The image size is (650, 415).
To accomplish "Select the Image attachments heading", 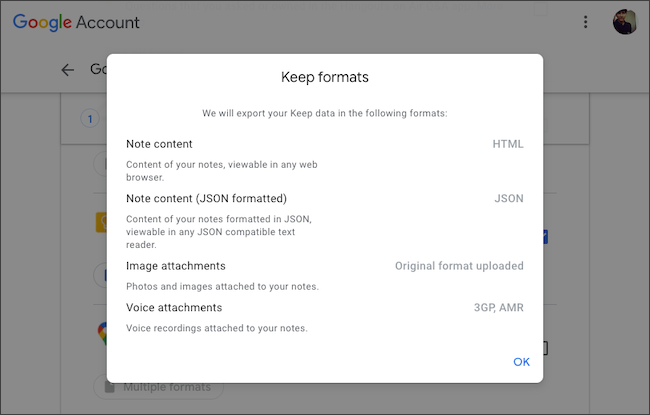I will tap(175, 266).
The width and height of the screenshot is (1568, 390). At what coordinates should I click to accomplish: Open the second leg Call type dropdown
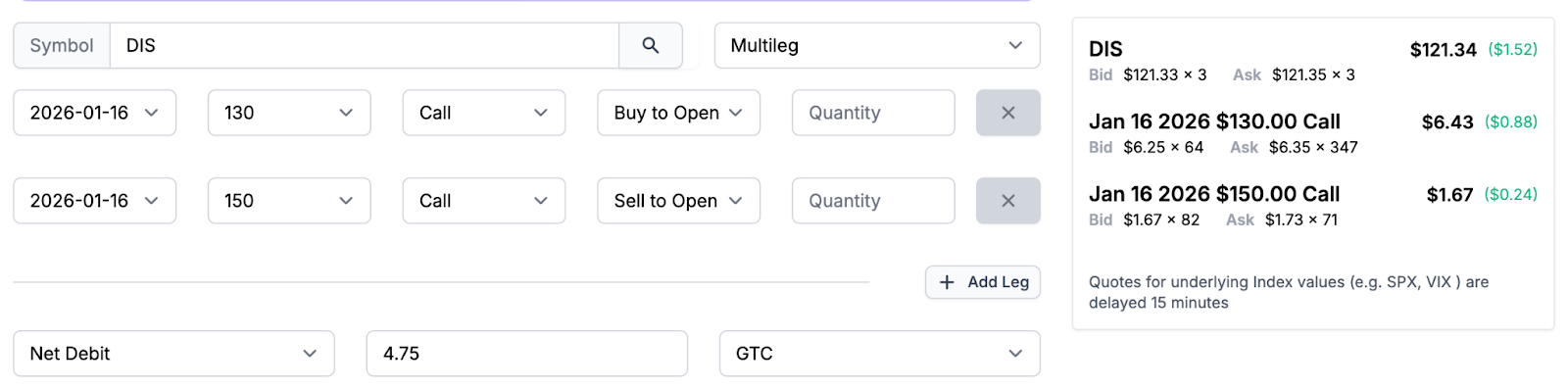click(x=484, y=201)
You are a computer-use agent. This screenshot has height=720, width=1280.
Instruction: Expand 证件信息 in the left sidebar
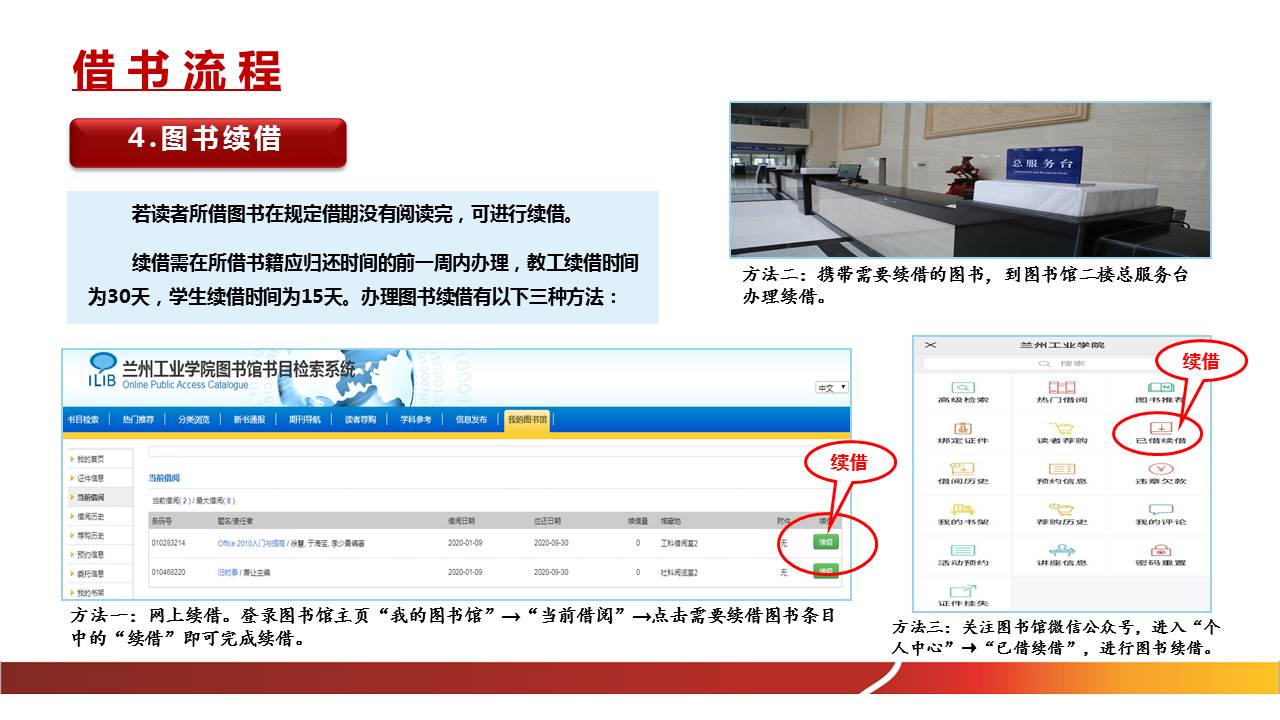point(90,478)
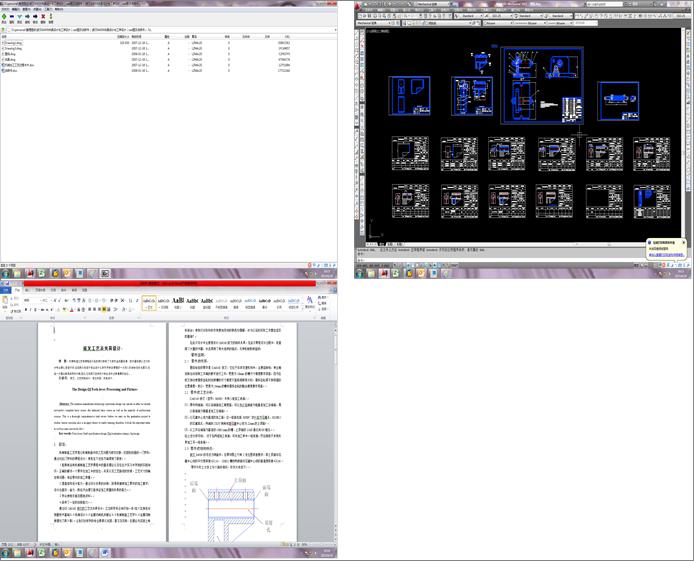Click the font color red A icon
The height and width of the screenshot is (561, 694).
[72, 310]
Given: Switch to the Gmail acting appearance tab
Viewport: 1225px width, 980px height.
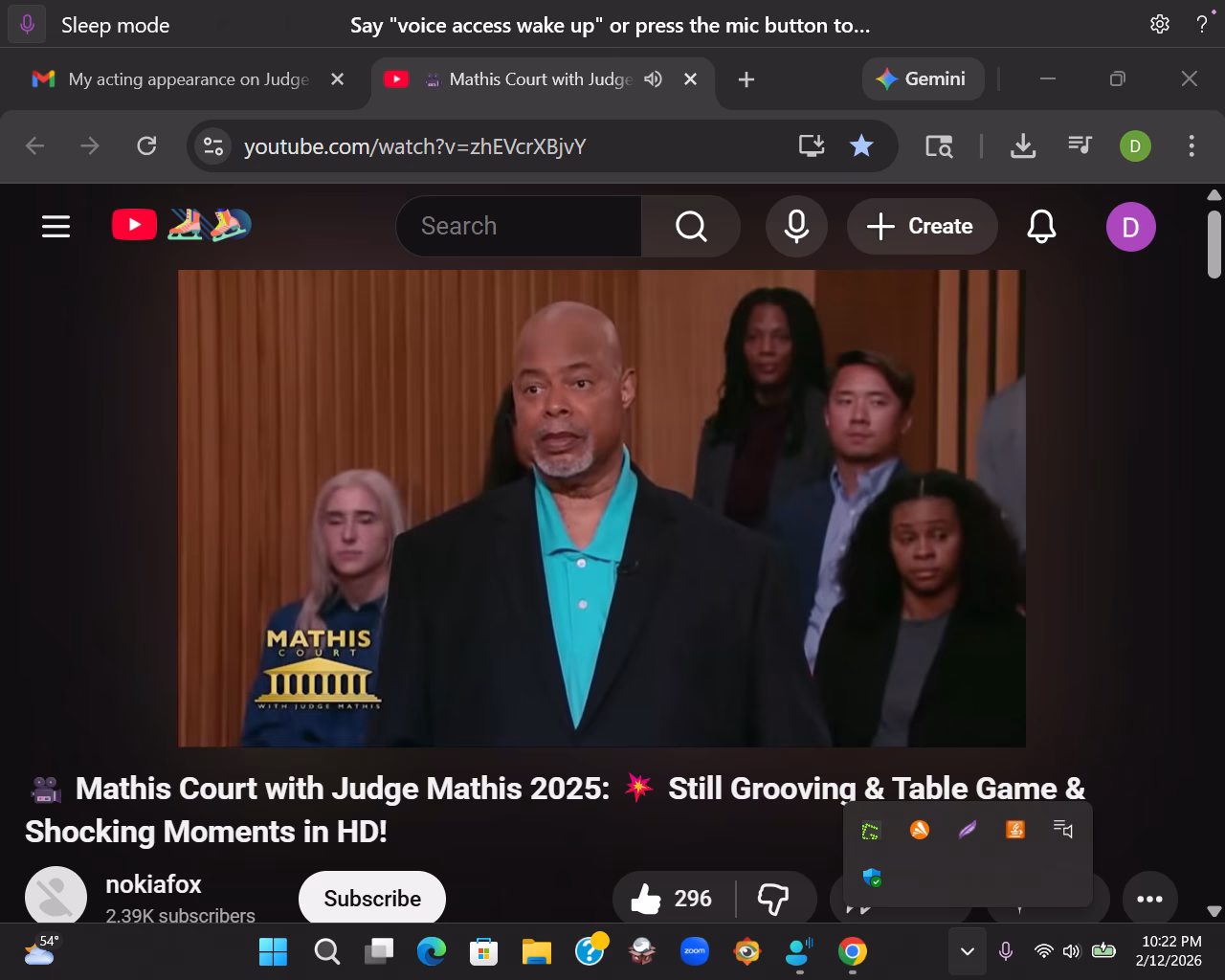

———

WHAT IS EXPECTED:
Word-for-word restatement: every line from the one with "Given: Switch to" through the final line of the data, both ends included, pictures excluded.

ANSWER TO THIS EXERCISE:
Given: Switch to the Gmail acting appearance tab
Viewport: 1225px width, 980px height.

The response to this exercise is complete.